>>>>>
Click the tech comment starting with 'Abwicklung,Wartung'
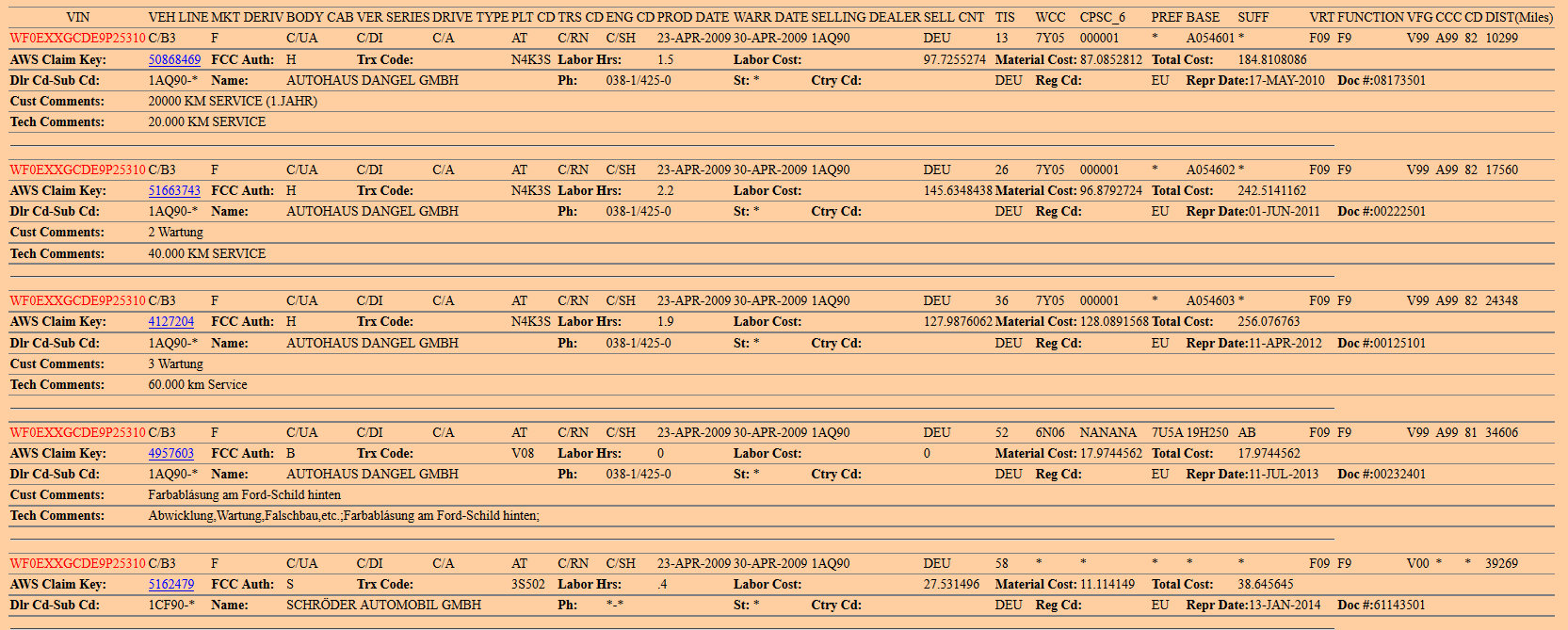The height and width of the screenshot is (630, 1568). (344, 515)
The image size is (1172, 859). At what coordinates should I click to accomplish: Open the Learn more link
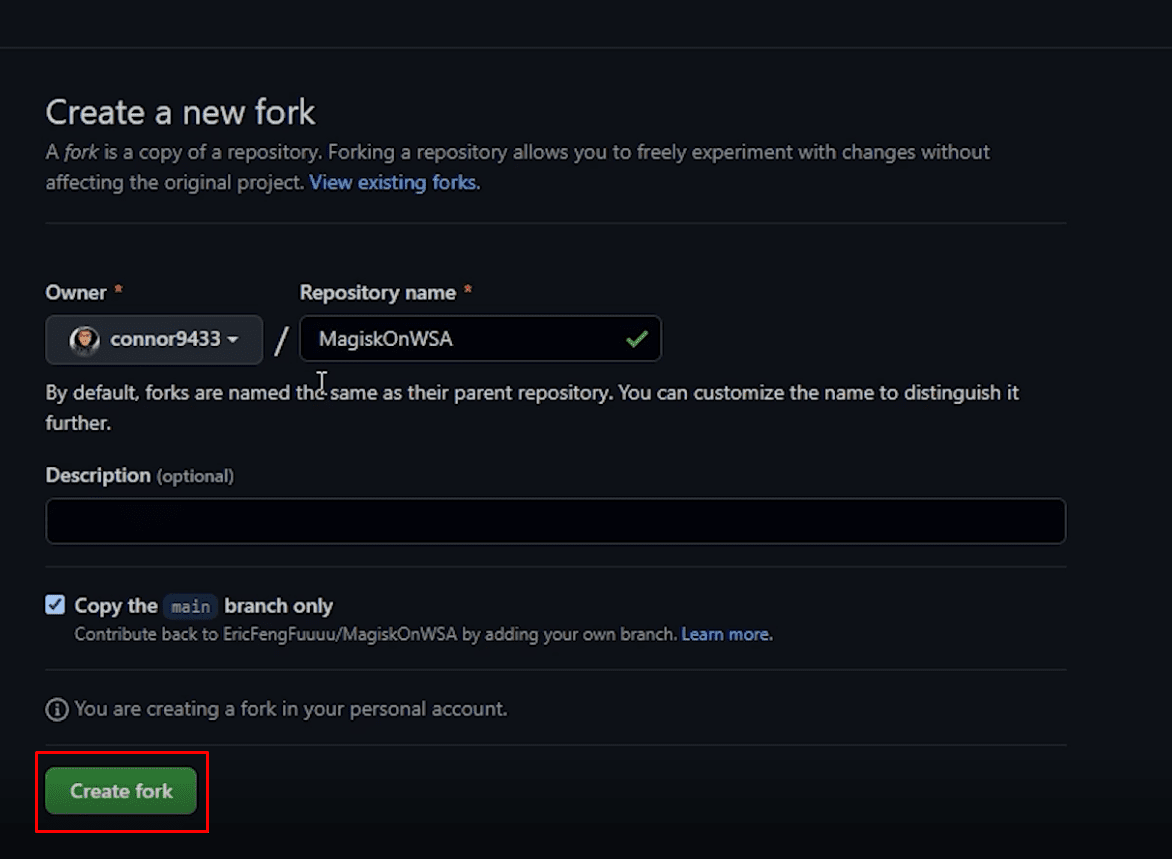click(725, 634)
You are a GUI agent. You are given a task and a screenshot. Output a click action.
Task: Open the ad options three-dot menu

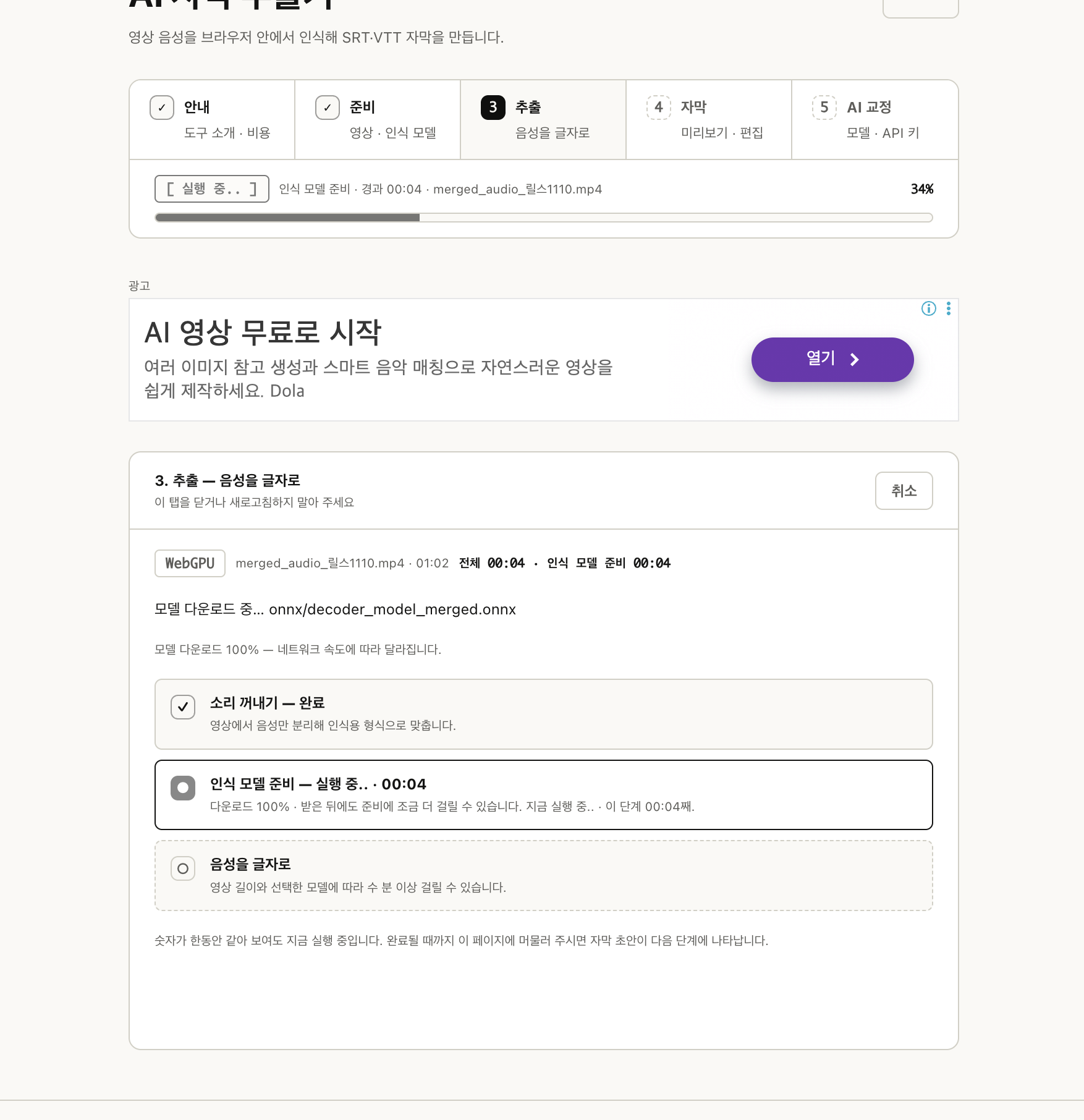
<<<<<
**What you need to do**
Every line above should be returned word for word, with the pictures left behind.

**Problem solution**
Click the tech comment starting with 'Abwicklung,Wartung'
The height and width of the screenshot is (630, 1568). (344, 515)
The image size is (1172, 859). At what coordinates should I click to accomplish: Open the Learn more link
click(725, 634)
You are a GUI agent. You are given a task and a screenshot. Output a click action.
Task: Open the ad options three-dot menu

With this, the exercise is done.